# Drury brothers!!!



## Wi hunter (Nov 12, 2007)

Have u heard that Mark and Terry drury switched to PSE!!! i never thought that would happen??? i wonder wat there goin to call some of there shows now? jw wat yall think about that? :darkbeer:


----------



## tylerolsen12 (Feb 8, 2007)

ya do asearch it was allover AT when it was announced it was pretty surprising but its probably good for them


----------



## Bowhunter500 (Mar 23, 2007)

Wi hunter said:


> Have u heard that Mark and Terry drury switched to PSE!!! i never thought that would happen??? i wonder wat there goin to call some of there shows now? jw wat yall think about that? :darkbeer:


Change the shows? The only change is the sponsors! Instead of Hoyt.. its PSE! They never really had their shows named after Hoyt did they? Maybe i missed that!


----------



## Wi hunter (Nov 12, 2007)

*lol*

my bad on that one hahaha i was thnking about that after i wrote it


----------



## CA_Rcher12 (Oct 28, 2004)

Who cares?
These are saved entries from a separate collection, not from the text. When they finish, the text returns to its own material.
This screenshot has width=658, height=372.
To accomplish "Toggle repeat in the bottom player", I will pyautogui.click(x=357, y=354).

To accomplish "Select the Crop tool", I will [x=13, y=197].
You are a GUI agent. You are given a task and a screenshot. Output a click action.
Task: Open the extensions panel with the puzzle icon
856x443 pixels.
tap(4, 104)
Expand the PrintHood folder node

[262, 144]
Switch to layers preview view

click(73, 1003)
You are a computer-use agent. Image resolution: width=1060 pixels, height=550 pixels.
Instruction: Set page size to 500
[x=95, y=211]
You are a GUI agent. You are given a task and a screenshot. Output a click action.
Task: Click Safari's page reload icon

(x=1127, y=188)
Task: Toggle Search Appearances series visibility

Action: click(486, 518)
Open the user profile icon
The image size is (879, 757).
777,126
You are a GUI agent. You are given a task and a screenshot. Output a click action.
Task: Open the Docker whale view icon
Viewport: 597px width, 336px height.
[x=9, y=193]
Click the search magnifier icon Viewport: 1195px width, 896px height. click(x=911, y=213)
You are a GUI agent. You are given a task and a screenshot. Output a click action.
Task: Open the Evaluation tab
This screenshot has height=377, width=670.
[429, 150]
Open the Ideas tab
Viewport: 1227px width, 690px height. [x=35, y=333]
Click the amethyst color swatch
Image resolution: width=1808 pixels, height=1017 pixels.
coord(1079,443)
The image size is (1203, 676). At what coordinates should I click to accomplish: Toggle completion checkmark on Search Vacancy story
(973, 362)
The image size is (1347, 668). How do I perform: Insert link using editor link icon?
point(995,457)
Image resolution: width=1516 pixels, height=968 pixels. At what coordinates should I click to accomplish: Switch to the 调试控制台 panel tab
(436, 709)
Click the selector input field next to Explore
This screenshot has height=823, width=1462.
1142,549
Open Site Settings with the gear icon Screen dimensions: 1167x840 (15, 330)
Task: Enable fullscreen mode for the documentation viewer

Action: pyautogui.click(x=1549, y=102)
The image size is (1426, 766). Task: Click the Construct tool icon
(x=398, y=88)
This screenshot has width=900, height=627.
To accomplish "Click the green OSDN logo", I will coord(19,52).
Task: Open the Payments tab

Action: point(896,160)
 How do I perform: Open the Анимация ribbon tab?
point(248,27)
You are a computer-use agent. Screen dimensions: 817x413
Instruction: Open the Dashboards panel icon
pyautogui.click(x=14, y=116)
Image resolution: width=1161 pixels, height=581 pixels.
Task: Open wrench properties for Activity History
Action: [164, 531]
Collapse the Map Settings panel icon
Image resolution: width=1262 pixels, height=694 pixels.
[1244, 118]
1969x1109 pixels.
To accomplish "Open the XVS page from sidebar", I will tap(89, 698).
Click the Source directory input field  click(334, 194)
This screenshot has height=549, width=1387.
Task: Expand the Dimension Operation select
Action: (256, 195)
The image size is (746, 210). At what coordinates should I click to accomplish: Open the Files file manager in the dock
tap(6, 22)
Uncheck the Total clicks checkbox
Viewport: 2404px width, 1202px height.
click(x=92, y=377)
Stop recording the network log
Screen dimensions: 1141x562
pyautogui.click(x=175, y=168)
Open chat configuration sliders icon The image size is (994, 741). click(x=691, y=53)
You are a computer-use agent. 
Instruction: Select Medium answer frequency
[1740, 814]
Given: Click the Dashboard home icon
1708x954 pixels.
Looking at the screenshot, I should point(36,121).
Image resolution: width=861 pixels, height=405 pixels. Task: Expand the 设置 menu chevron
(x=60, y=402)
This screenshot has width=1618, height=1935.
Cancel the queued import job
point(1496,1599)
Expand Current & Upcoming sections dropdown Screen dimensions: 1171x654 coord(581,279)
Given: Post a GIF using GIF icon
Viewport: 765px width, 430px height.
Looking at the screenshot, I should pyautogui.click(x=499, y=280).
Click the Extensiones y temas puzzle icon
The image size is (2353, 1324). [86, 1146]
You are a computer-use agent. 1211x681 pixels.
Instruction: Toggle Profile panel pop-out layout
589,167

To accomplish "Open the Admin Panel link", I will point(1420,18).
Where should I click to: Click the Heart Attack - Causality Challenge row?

I wouldn't, specially if I got paid a lot to do so like they probably did.:wink:


----------



## 2wyoming (Sep 5, 2007)

Yeah, I never expected it.
For all that they did fro Hoyt.

but i guess money is their main thing/

But best of luck to those guys!


----------



## deermaster (Feb 4, 2005)

the new pse for them is the dream season


----------



## antlrcolectr (Jan 4, 2007)

Maybe Hoyt didn't want to give them as much sponsor money any more.
It would be interesting to know if they dropped Hoyt, or if Hoyt dropped them.
I could really care less, because I don't like PSE, the Drury's, or anything they are about. 
It's a good move for me, because now I may look into buying a Hoyt if I ever get a new bow.:tongue:


----------



## EMK (Jan 21, 2007)

Nobody is worse than Fitzgerald, praise a bow like its the second coming and in the next video their is another brand. Its all about the money. 

I just want to know what the going price is for endorsement, if you change every year it should keep going up right.


----------